WHAT TO DO ▸ Restate word for word the lines in the listing below, starting at the line containing "日本テレビ (240, 1199)" and ending at the line containing "政治 (69, 2389)", both included; leave out the rest.

· · · ·

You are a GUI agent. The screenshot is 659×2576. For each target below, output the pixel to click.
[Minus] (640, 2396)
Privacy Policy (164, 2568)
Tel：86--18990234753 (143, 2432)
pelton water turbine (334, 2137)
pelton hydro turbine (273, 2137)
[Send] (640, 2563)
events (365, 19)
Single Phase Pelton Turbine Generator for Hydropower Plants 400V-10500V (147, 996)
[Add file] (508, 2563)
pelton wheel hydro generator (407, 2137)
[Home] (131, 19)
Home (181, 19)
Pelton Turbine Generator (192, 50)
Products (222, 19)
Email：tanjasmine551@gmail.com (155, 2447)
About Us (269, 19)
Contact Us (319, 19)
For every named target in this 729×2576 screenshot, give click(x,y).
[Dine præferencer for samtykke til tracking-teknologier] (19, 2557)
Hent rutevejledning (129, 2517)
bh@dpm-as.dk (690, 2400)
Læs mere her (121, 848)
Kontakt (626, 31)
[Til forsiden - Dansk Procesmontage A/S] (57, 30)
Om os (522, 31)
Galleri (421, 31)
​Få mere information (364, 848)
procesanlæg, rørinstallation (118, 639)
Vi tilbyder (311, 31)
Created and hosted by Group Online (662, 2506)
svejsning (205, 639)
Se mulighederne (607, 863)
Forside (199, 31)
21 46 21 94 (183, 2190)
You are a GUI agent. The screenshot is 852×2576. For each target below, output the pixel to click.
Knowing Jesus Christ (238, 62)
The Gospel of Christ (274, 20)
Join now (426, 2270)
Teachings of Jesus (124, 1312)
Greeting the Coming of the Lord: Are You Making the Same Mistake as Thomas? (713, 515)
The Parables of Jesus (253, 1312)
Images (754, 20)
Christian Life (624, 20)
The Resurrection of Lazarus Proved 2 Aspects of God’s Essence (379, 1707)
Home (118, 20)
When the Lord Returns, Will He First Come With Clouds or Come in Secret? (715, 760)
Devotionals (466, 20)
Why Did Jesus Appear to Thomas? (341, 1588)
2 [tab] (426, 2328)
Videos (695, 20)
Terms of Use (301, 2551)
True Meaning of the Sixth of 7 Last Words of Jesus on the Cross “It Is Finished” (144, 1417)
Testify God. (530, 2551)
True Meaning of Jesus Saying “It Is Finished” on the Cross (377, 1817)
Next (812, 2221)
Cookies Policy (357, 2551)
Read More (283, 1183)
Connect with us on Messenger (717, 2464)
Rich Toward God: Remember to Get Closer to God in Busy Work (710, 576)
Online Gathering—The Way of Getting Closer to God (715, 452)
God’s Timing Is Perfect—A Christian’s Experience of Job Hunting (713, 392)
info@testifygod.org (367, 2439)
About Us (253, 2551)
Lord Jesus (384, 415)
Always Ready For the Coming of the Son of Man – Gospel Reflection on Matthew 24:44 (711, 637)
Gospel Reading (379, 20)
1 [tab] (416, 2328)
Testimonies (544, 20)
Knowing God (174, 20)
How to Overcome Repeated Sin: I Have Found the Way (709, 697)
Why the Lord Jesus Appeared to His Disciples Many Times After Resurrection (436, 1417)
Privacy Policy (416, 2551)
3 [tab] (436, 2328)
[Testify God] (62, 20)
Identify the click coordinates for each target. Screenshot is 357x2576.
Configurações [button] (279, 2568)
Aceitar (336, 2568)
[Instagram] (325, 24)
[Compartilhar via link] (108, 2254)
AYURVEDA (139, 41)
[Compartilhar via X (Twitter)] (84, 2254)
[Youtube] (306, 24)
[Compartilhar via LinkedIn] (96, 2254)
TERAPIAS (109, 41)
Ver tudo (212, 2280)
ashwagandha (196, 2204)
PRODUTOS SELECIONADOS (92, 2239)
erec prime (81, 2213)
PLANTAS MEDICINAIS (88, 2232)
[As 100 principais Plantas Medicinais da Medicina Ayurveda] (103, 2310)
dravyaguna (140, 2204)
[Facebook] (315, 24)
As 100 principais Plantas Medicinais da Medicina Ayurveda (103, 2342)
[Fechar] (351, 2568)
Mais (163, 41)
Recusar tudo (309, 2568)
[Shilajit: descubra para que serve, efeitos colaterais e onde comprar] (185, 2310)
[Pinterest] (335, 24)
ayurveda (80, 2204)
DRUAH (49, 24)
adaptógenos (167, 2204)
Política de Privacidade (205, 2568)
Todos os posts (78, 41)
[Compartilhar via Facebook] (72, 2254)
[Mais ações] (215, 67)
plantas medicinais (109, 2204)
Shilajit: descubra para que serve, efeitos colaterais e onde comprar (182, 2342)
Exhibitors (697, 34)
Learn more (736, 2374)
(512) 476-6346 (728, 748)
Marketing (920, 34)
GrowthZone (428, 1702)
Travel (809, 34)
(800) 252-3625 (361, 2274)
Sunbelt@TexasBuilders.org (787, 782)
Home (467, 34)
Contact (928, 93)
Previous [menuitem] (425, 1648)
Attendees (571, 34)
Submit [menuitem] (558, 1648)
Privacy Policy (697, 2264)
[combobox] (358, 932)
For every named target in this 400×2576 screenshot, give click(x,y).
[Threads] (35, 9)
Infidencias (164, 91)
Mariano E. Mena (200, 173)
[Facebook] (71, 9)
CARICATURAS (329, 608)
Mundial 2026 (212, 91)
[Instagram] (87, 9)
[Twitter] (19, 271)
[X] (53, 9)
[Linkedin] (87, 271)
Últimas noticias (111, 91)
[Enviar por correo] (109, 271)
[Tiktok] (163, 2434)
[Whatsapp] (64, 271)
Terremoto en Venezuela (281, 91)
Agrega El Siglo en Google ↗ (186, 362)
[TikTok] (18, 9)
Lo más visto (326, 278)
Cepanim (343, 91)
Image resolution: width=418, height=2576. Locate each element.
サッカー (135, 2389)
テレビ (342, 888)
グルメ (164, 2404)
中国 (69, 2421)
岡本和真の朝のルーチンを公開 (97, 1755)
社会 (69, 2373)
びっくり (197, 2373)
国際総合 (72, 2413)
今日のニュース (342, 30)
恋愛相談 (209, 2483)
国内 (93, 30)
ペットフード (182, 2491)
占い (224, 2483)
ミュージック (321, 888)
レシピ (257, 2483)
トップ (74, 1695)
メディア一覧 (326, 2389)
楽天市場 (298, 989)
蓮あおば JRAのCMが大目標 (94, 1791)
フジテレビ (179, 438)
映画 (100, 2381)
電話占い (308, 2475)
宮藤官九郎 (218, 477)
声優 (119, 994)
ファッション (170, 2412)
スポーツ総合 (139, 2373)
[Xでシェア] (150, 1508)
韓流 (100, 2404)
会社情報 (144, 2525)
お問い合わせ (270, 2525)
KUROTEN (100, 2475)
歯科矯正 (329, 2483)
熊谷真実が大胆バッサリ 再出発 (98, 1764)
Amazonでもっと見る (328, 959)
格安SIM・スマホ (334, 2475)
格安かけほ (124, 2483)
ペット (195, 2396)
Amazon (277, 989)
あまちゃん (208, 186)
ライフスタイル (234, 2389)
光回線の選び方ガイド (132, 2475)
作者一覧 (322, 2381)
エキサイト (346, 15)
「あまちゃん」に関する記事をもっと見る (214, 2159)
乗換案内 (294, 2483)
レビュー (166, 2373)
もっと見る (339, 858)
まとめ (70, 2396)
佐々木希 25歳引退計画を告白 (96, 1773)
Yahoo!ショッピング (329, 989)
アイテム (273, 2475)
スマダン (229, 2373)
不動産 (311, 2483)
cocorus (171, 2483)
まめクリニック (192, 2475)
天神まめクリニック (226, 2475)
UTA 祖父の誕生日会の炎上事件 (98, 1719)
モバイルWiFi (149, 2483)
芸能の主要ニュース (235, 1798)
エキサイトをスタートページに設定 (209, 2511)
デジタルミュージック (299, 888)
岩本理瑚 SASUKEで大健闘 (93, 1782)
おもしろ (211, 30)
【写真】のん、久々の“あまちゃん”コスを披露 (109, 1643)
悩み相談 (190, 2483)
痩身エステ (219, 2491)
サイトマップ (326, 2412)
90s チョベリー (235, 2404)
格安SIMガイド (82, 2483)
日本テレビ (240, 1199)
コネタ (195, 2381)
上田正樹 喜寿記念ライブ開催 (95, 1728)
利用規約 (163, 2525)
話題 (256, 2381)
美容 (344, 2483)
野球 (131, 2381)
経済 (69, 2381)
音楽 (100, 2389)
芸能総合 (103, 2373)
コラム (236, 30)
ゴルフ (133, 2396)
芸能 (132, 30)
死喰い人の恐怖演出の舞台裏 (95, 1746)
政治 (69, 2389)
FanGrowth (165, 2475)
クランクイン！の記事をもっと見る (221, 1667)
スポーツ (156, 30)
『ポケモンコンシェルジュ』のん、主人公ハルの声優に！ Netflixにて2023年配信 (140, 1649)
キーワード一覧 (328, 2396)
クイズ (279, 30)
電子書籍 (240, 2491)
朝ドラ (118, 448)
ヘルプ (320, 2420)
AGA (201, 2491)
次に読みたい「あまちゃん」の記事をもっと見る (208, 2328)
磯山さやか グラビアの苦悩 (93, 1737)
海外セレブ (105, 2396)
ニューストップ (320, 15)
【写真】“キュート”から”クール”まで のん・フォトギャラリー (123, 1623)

· · · ·

RESULT OF THIS TASK ▸
日本テレビ (240, 1199)
コネタ (195, 2381)
上田正樹 喜寿記念ライブ開催 (95, 1728)
利用規約 (163, 2525)
話題 (256, 2381)
美容 (344, 2483)
野球 (131, 2381)
経済 (69, 2381)
音楽 (100, 2389)
芸能総合 (103, 2373)
コラム (236, 30)
ゴルフ (133, 2396)
芸能 (132, 30)
死喰い人の恐怖演出の舞台裏 (95, 1746)
政治 (69, 2389)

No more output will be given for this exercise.